Per essere un po’ più precisi, occorre chiarire un punto: cos’è per Foucault il discorso?
Esso non è un qualcosa di meramente fenomenico o celato; esso è “ciò per cui, attraverso cui, si lotta, il potere di cui si cerca di impadronirsi”.

Ma torniamo nuovamente al romanzo preso in questione all’inizio di questa breve relazione. Un altro suo elemento caratterizzante, probabilmente il più importante considerando che si tratta di uno dei luoghi principali in cui è ambientato il racconto, è l’antica biblioteca medioevale. In essa avviene certamente una delle più ricche celebrazioni della parola scritta. Contenuta in un edificio di mole gigantesca, la biblioteca è stata arricchita con i testi che padre Jorge de Burgos, monaco fanatico e responsabile della catena di omicidi avvenuti nella biblioteca, ha portato con sé dalla penisola iberica.

“La biblioteca è un gran labirinto, segno del labirinto del mondo. Entri e non sai se ne uscirai.” E’ infatti possibile percepire come ogni stanza della biblioteca descritta da Eco corrisponda ai diversi paesi e alle diverse regioni del mondo, quasi si trattasse di una sua riproduzione in scala.

“Il nome della rosa” prova ad essere in un certo senso il libro dei libri, capace di attraversare passato, presente ed anche futuro (si ricordi che la biblioteca descritta da Eco non è una biblioteca moderna.

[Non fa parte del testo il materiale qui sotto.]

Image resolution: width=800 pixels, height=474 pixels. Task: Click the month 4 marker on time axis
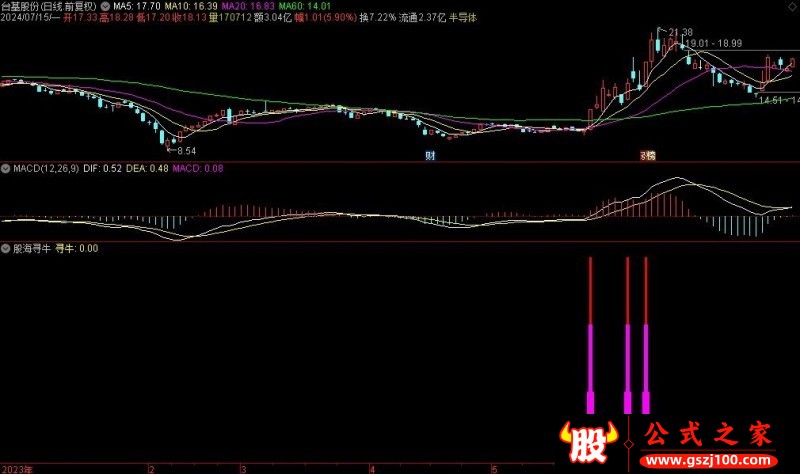coord(371,468)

Si tratta di un labirinto-biblioteca del trecento circa che però possiede una conformazione architettonica tale da risultare del tutto inadatta all’epoca medioevale).

A questo punto, dopo aver menzionato due parole chiave come labirinto e biblioteca, come possiamo non pensare al testo pubblicato inizialmente nel 1941 e successivamente nel 1944 da Jorge Luis Borges, “La Biblioteca di Babele”? Ne "La biblioteca di Babele", Borges descrive una biblioteca che non è altro che la rappresentazione architettonica dell’universo. Essa è composta da un numero indefinito di gallerie esagonali caratterizzate dalla presenza nel centro di ampi pozzi di ventilazione; Da ogni esagono è possibile scorgere piani superiori e inferiori che sembrano non aver fine (forse sono davvero sconfinati). “A ciascuna parete di ciascun esagono corrispondono cinque scaffali; ciascuno scaffale contiene trentadue libri di formato uniforme; ciascun libro è di quattrocentodieci pagine; ciascuna pagina, di quaranta righe; ciascuna riga, quaranta lettere di colore nero. Vi sono anche delle lettere sulla costola di ciascun libro; non, però, che indichino o prefigurino ciò che diranno le pagine.”

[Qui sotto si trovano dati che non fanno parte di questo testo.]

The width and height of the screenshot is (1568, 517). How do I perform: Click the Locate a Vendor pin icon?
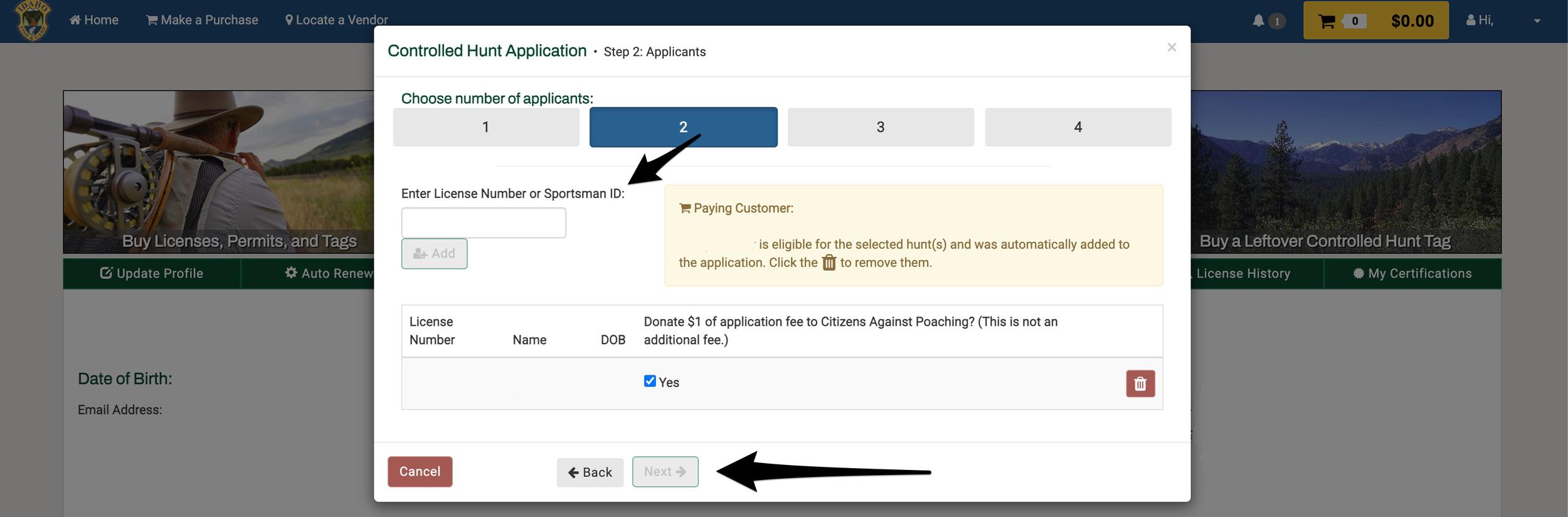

Molti hanno considerato la biblioteca descritta da Borges una semplice depositaria delle più varie informazioni. E allora come fare a convincere chi ha per tanto tempo valutato in tal modo (errato) l’illimitata e periodica biblioteca? Forse semplicemente chiarendo che la biblioteca contiene ogni genere di testo, ogni tipo di frase, ogni tipo di combinazione di lettere (selezionando e scegliendo di volta in volta una differente lettera dell’alfabeto) e dunque ogni tipo di verità o falsità che possa essere scritta e raccontata. A questo proposito si potrebbe analizzare brevemente l’idea di un meccanismo generativo del linguaggio capace proprio di creare frasi corrette (vere o false che siano). Questo tipo di meccanismo ricorda quello elaborato intorno al 1956 dallo statunitense Avram Noam Chomsky, sostenitore di una particolare capacità della mente: quella di selezionare ed escogitare espressioni sempre nuove che vengono tratte dal confuso e infinito repertorio di combinazioni linguistiche.

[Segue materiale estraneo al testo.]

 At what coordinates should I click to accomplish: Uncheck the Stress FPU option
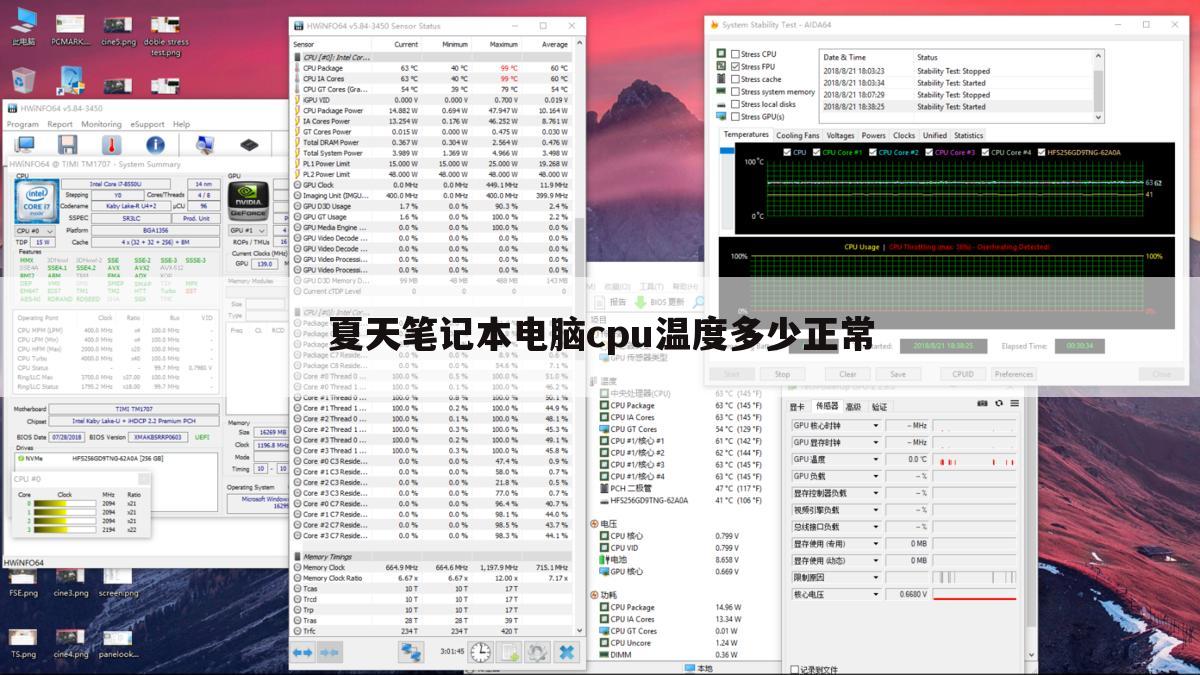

Per concludere, possiamo notare un curioso elemento che sembra avvicinare lo scrittore argentino più volte menzionato al testo di Umberto Eco. Per capirci meglio, basti leggere ad alta voce il nome del monaco fanatico presentato da Eco, Jorge de Burgos e il nome stesso dello scrittore argentino, Jorge Luis Borges. Il nome del monaco sembra richiamare da un punto di vista fonico quello dello scrittore.